August 2nd, 2019
HWY 26 mm 1099.3 to mm 1117.3
Distance in miles: 18
I toss and turn a lot in the night, not as comfortable as I thought I would be on the cot. At least it is pretty quiet, in spite of the highway noise. I have to open a window that is right near my head, as it’s stuffy inside. It rained for a long time overnight and the morning is brisk and fresh. We go to a coffee shop that does breakfast items. I have been dreaming of a lox bagel for some time and they have one on the menu…the most expensive item at $14. But I have to get it, plus a breakfast burrito because I know the bagel won’t be enough. I eat only half the burrito and take the other half for the trail.
We go to the grocery store on the outskirts of town. It’s called Super Foods, just like the small grocery store in Florence where I grew up. There is a pretty good selection for such a small store. There are many other hikers there and at the nearby PO. All are going NOBO except for Screaming Eagle. Rain Skirt has decided to zero, so we may not see him again.
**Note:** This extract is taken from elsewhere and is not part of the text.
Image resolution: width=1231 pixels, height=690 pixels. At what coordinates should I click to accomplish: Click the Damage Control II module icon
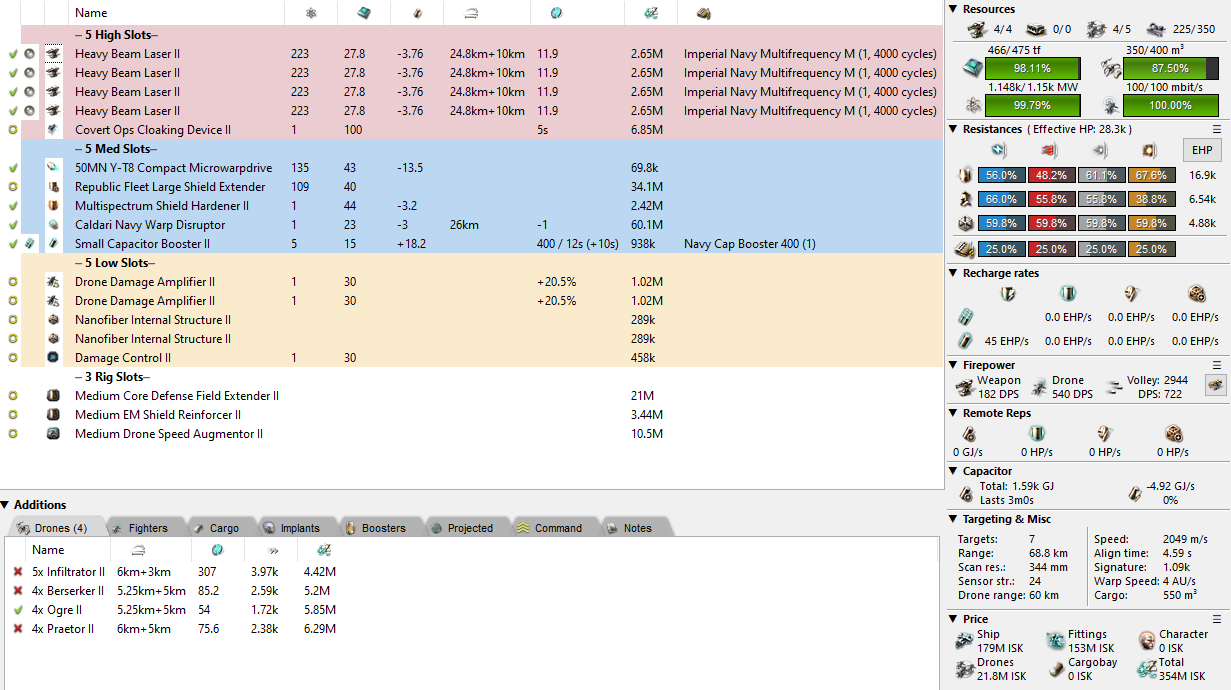pyautogui.click(x=53, y=358)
I was able to read all about the geology and history of Dubois last night at the community center. It’s been through the classic phases, from mining to logging and ranching. They call the surrounding hills the badlands…a mix of sandstone with lots of fossils. I also learned that the heavy clay that sticks to my feet when it rains is called gumbo. The town has definitely come back alive with the help of tourist dollars, presenting an old western facade, as so many do. It has a good vibe and the people are very friendly. A lot stop to inquire about our hike…and warn us about bears. Bearnoia is very strong around here, probably for good reason.
We set out to hitch up to the trail, once again thinking it might take some time. After only a few minutes, a truck with a stock trailer approaches and I joke that we couldn’t be so lucky to get 2 rides in a row from such a rig. Then they pull over to pick us up. Like I said, the locals are super friendly. Chris and Jerome are the sweetest couple, just heading back up the pass to their ranch. They make a stop at the gas station so Chris can get a coke and she comes back out with candy and cashews for us. They even make a pit stop at a lodge along the road so Relentless can pick up his resupply box.
Back on the CDT, once again, we follow a series of dirt roads for awhile. They are mostly all closed to vehicles and the walking is easy and pleasant. The terrain is rolling hills through beetle-killed forest. Then we get into an area where cows are run and the navigation becomes a lot more tricky. Often cow paths are more prominent than the trail and we end up following them instead.
At the end of the day, we come to a place called Sheridan Pass and find a distraught-looking NOBO. He points to a CDT marker off to the side… it’s a ghost marker whose only purpose is to lead hikers astray. He says he’s been wondering around for 30 minutes trying to figure out which way the trail goes and now he knows because of us. His phone is about dead, so he can’t use his GPS for long.
It’s another classic CDT mind-game. Do we trust the markers, the GPS and maps, or all the foosteps? All may be correct and all might also be wrong. We warn him of the many impending navigational challenges but hopefully he will have it easier…the trail markers and app are heavily biased for NOBOs, after all.
We settle down near a spring and go to bed. I sleep restlessly since I read a comment that all the problem bears from Yellowstone are relocated to this area. Who knows if it’s true but I do hear some sticks breaking overnight…just little animals though. Ah, bearanoia has finally gotten to me.